Sudan team arrives in Ethiopia for crisis talks

By Ian Timberlake | AFP | March 31, 2012




Top Sudanese security officials arrived in Addis Ababa on Saturday for crisis talks after a delay threw negotiations into uncertainty following fresh fighting allegedly backed by South Sudan.

After reaching the Ethiopian capital on Saturday afternoon they held talks with the mediator, former South African president Thabo Mbeki, and other members of the African Union which is leading the talks at a luxury hotel.

But they had yet to meet their South Sudanese counterparts.

Sudan’s delegation is headed by the interior minister and includes the intelligence chief, deputy armed forces commander and other senior officials.

Al-Obeid Meruh, Sudan’s foreign ministry spokesman, told AFP that the delegation decided to travel to Addis Ababa, after a delay, once the AU informed them that the South Sudanese delegation had arrived the day before for the talks focused on security.

Early on Saturday Meruh said combat on Friday over the strategic town of Talodi, and allegations of a troop buildup south of Heglig, had held up the Sudanese ministers’ trip and raised doubts as to whether the negotiations could proceed.

The talks were called after international alarm and fears of a wider war following fighting between troops from the north and South last Monday and Tuesday around the Heglig oil region on the disputed border.

Sources close to the talks confirmed technical-level meetings had been going on since Wednesday.

“We are ready and prepared to discuss the (issues) if our counterparts can just come to Addis,” South Sudan’s Foreign Minister Nhial Deng Nhial told AFP in the Ethiopian capital.

Along with Nhial, Juba’s ministers of defence, justice and parliamentary affairs were already at the meeting venue, as was their chief negotiator Pagan Amum.

Late on Friday Sudan’s army accused South Sudan of backing with cannons and tanks a rebel attack on Talodi in South Kordofan state about 100 kilometres (62 miles) northeast of Heglig.

The army said it repulsed the attack but the rebels were building up forces elsewhere because their leaders “and South Sudan want to continue their attack on Talodi.”

Insurgents from the Sudan People’s Liberation Movement-North (SPLM-N), who denied receiving Southern support, said a battle for the town raged into the night and on Saturday.

“The fighting is still continuing,” said Arnu Ngutulu Lodi, the rebels’ spokesman. He had no further details.

The Sudanese army also alleged South Sudan and rebels of the Darfur-based Justice and Equality Movement were building up forces south of Heglig in preparation for another attack.

JEM rebels denied any involvement in the previous Heglig fighting.

Border clashes occurred in the Heglig region between troops of the north and South on Monday and Tuesday in the most serious violence between them since South Sudan’s independence last July.

The AU, UN Security Council and European Union all called for an end to the fighting.

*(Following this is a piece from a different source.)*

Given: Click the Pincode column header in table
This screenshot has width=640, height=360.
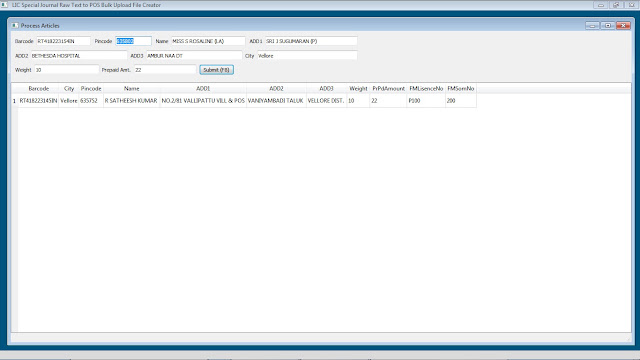Looking at the screenshot, I should [91, 89].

US Secretary of State Hillary Clinton blamed Khartoum for most of the violence, citing its aerial bombing as “evidence of disproportionate force.”

The fighting led Sudan to call off a planned April 3 summit between the presidents of the two nations.

“No matter what happens in the field, on the ground it should not affect the parties’ commitment to negotiate because ultimately, regardless of what happens in terms of fighting and the combat situation, it is only through dialogue, negotiations, that problems will ultimately be solved,” Nhial said.

South African President Jacob Zuma on Friday urged Sudan and South Sudan to ease fears of an all-out war and resume their scheduled leaders’ meeting.

Analysts said there are elements in Khartoum, as well as the South, opposed to recent moves towards warmer relations between the two countries and suggested the flare-up over Heglig was an effort to sabotage a rapprochement.

Ethnic minority insurgents from the SPLM-N — who have been battling Khartoum since June — fought alongside the former rebels now ruling South Sudan, which separated last year after an overwhelming vote for secession following Africa’s longest war.

Border tensions have mounted since then and Sudan has previously accused the South of supporting the SPLM-N, a charge denied by the government in Juba.